Time will not heal my wounds, but God will. 




Thursday, August 20, 2015

How I'm REALLY doing

I've been asked (often) lately how I'm doing... "like how are you REALLY doing?" It makes me giggle because I wonder if I'm really doing that well or if I'm getting really good at convincing people that I'm holding it together. I think the answer is both. There are days that I'm truly shocked at how "normal" life is. I'm surprised by how often I've laughed and enjoyed the day I've had. I forget how many times I feel my insides wince... at the sight of his closed bedroom door (which I pass 100 times a day), at the picture of a friend's sweet little baby that is right around the age Noah should be, when my daughter asks why baby Noah's in heaven, when I look at the kitchen counter where his daily medications used to sit. I could go on and on.

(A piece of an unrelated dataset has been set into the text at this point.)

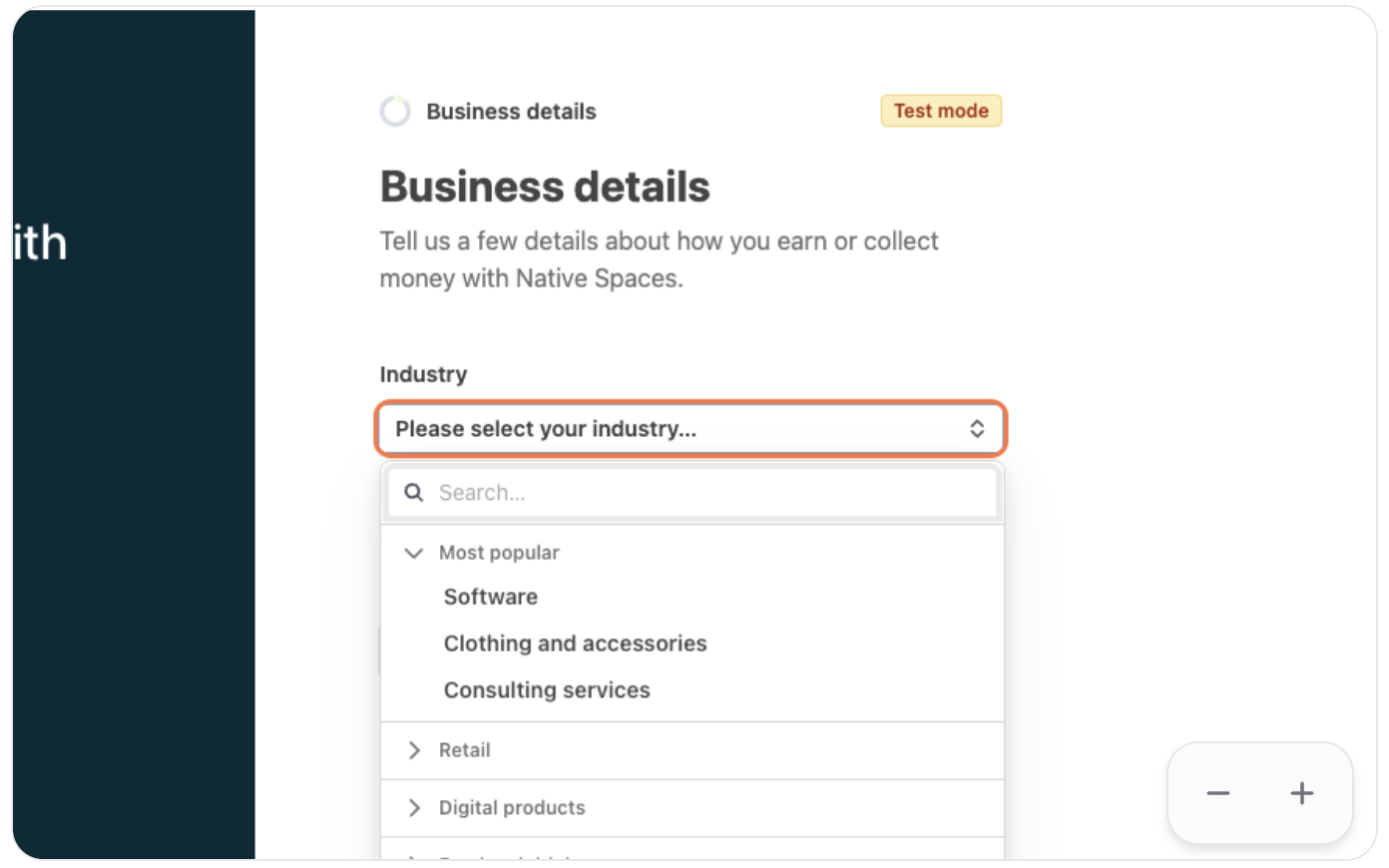Screen dimensions: 1389x868
Task: Click the Business details progress circle icon
Action: click(x=395, y=112)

The sad fact is that I'm just getting really used to missing him. It's not that I miss him any less; in fact, sometimes I think I miss him more. I know I love him more. I feel like I live in two different realities. Noah was only physically present (outside of my belly) in my home for about 2.5 months. My days before Noah arrived were spent much the same as they are now - revolving around his big sister. We bounce back and forth between her bedroom, playroom, the living room, the bathroom, the backyard, the car, etc. over and over each day. Nothing has changed about that. So sometimes it feels like he wasn't even here. That sentence is physically painful for me to type but I would be lying if I didn't admit that. Thank God feelings are not truth.

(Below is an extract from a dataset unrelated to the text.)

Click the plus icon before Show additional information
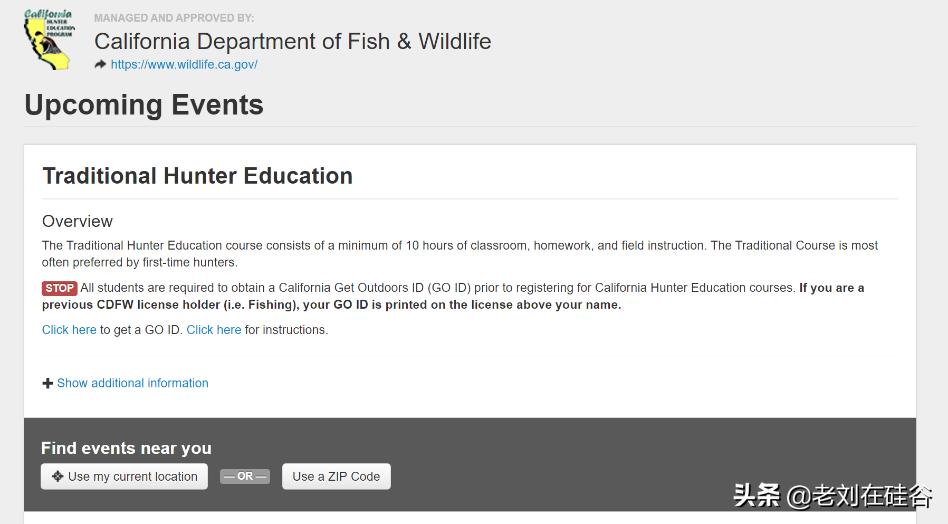Screen dimensions: 948x524 pyautogui.click(x=47, y=383)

The fight or flight portion of my brain wants to make it seem like I am fine because really nothing's changed. Life is just as it was before when it was just me, my husband, and our daughter, right? WRONG. I don't blame my brain for trying to protect me... for trying to make this whole nightmare in some way okay. The problem is it is anything but helpful and that the rest of me remembers a vastly different story.

I look at the pictures in my house and I see a little girl holding her baby brother. There is a door down the hall where all of his things are just as they were the day he died. I close my eyes and I see his beautiful little face looking up at me, telling me the sweetest stories I've ever heard. I have stretch marks on my hips and a dark line down my belly that still serve as proof that I carried him. I have memories of a cold, rainy Christmas day in Boston praising God that he made it through open heart surgery.

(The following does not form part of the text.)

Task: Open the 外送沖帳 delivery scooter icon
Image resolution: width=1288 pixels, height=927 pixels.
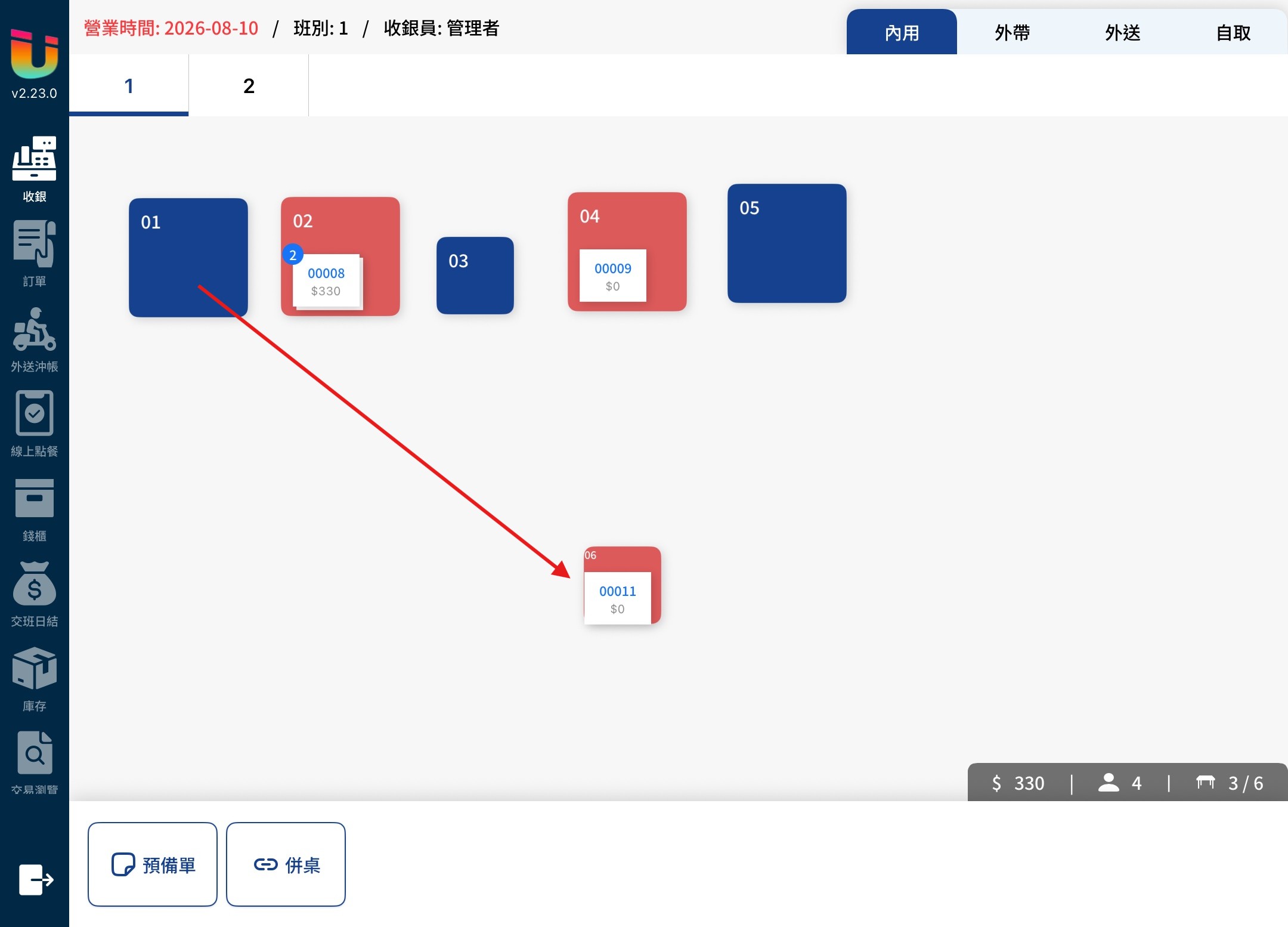Action: [x=34, y=329]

I can feel his absence as tangibly as I can feel his sister's presence. I swear when I close my eyes he is right in front of me. I can feel my hands under his head, my kisses on his chest, the weight of his body against mine. I remember it all. It all screams "he is real!!!" And while I fully believe he is still very real, that his spirit is very much alive, and that he is enjoying all of heaven's splendor, I still wish he were here with me. I wish "normal" didn't feel so wrong. I wish there wasn't a constant awareness of the little boy who should be here with us. But at the same time, it is that awareness of his physical absence that causes me to search for him in everything I see and to turn to God for my next breath because breathing is really hard when half of your heart is gone.

If you ask me how I'm doing I will tell you that I'm okay. I'm sad and I miss my baby literally every moment of the day, but I am okay.  I'm okay because hope flutters through my heart (and sometimes through my yard) and reminds me that this is not the end. I repeat the words "I will see him again" over and over again when the days without him are long and hard. Those words fill the empty places where he should be. Those words will carry me through until they don't need to anymore.